La tradizione dei "frictilia" sarebbe quindi sopravvissuta fino ai nostri giorni, con le dovute differenze regionali.
 
“Migliaccio”  
Migliaccio
E' assai probabile che il termine "migliaccio" derivi dalla parola "miglio", secondo alcuni da miliacius, dal latino tardo antico che significa farina di miglio e anche da miliaccium, ossia pane derivato dal miglio. La farina di miglio in epoche passate era usata per numerose preparazioni di dolci "poveri".
Sicuramente le origini della ricetta del "migliaccio" è antichissima, risalente almeno al periodo medioevale
Anche Lorenzo dei Medici lo riporta in una sua citazione:                        
   E’ la Nencia più tenerella che un ghiaccio
Morbida e dolce che pare un migliaccio [...]

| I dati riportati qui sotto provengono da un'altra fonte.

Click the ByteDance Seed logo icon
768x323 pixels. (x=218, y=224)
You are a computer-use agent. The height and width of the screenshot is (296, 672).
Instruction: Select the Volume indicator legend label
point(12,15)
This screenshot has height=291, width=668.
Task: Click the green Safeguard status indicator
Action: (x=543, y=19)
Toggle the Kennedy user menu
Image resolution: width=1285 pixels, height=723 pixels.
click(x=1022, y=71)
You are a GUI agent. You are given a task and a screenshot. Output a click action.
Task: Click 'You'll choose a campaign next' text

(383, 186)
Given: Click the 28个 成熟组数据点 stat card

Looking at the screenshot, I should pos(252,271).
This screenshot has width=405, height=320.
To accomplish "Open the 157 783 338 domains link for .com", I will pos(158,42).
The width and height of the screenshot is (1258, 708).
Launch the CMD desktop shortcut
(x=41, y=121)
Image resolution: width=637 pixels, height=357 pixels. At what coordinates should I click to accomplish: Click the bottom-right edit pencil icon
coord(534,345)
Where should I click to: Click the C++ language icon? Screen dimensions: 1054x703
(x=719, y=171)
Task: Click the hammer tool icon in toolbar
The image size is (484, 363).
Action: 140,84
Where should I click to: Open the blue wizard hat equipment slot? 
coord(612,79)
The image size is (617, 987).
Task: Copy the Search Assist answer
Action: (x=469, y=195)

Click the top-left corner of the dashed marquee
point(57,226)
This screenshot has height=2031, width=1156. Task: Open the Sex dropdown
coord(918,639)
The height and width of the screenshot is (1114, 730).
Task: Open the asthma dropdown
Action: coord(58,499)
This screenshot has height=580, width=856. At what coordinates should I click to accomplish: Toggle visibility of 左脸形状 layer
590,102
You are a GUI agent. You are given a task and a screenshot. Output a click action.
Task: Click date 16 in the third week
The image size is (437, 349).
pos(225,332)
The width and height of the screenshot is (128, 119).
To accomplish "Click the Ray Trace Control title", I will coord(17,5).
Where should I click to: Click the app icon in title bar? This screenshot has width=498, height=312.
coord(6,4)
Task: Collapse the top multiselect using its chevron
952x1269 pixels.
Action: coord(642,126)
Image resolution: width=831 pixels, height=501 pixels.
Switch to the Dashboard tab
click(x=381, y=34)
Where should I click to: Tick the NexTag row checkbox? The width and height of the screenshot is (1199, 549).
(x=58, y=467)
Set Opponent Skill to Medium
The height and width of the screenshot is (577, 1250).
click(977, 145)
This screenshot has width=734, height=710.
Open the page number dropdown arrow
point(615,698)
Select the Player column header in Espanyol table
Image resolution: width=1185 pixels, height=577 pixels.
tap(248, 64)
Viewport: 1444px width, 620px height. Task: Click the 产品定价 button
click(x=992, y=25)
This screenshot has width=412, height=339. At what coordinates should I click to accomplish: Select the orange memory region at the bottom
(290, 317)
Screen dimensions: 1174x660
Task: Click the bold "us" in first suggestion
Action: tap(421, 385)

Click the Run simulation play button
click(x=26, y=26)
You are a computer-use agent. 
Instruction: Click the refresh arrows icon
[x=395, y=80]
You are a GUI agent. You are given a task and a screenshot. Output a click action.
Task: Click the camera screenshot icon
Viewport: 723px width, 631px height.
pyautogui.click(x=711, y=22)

La ricetta originaria del dolce prevedeva il sangue di maiale tra gli ingredienti. Dal '700 si è assistito gradualmente alla sua trasformazione, e soprattutto da piatto "dolce" a piatto "rustico". Infatti la ricetta rustica oggi non prevede più il sangue tra gli ingredienti, ma solo alcune parti trasformate del maiale, come pezzetti di salsicce e di ciccioli (o cigoli).
Fu proprio nel Secolo dei Lumi che nelle cucine dei conventi napoletani avvenne la metamorfosi del "migliaccio dolce". L'antica ricetta del migliaccio di colore scuro e pieno di sangue di maiale fu "liberata" di questo elemento un po' tribale e il "migliaccio" fu trasformato in un dolce raffinato e fragrante, un po' come gli altri dolci di origini conventuali che seguirono la stessa sorte (vedi la sfogliatella); dolci nei quali il delicato sapore dello zucchero, era accompagnato dal profumo dei canditi, dalla freschezza della ricotta e delle uova e ornato con alcune rinomate spezie. 
L’ingrediente principe del "migliaccio dolce" di oggi è la farina di mais (detta farenella), che ha sostituito quella originale di miglio, cereale ormai in disuso. Il semolino di farenella è fatto cuocere in un composto di latte e burro, quindi amalgamato con gli altri ingredienti basilari, quali uova, zucchero e ricotta, il tutto profumato con cannella e zucchero a velo.

"Migliaccio rustico"
Pizza 'e farenella o migliaccio rustico
Il "migliaccio rustico", del quale già si è fatto cenno, viene chiamato in dialetto anche “’a pizza ‘e farenella” o "migliacciello"… E' praticamente una sorta di polenta croccante: un impasto di farina di mais ripieno di salumi e formaggi, e poi cotto in forno. Anticamente si aggiungeva alla farina soltanto cicoli di maiale, pecorino romano e sugna… una vera bontà per il palato! 
Il semolino (o farenella) derivata dal granoturco (o meglio "grano d'India", come si usava chiamarlo inizialmente), è stato introdotto in Europa nel XVI secolo, con la scoperta delle Americhe. 

"Scagliozzi"
Gli "scagliozzi" hanno praticamente gli stessi ingredienti della "pizza 'e farenella", quello che cambia è il modo di cottura e la forma finale del preparato: sono infatti fritti in olio bollente, contrariamente alla "pizza di farenella" che, come è stato detto, viene cotta nel forno.
Scagliozzi
Gli "scagliozzi" sono tagliati in pezzi piccoli, di forma irregolare: a triangoli, a strisce o a trapezi, per essere mangiati sbrigativamente.
All'impasto di farina di granoturco viene aggiunto sale, pepe e formaggio. Gli "scagliozzi" anticamente costituivano quello che oggi viene chiamato “cibo di strada”, perché erano venduti, assieme ad altre "fritture", tutto l'anno da un venditore ambulante chiamato "zeppolajuolo" (venditore di zeppole), mestiere descritto nel libro “Usi e Costumi di Napoli” di Francesco De Bourcard.
Buon Carnevale a tutti...!

Salvatore Fioretto

Alcuni contenuti del post sono stati tratti dal libro "Piscinola, la terra del Salvatore" ed. The Boopen, 2010, di S. Fioretto.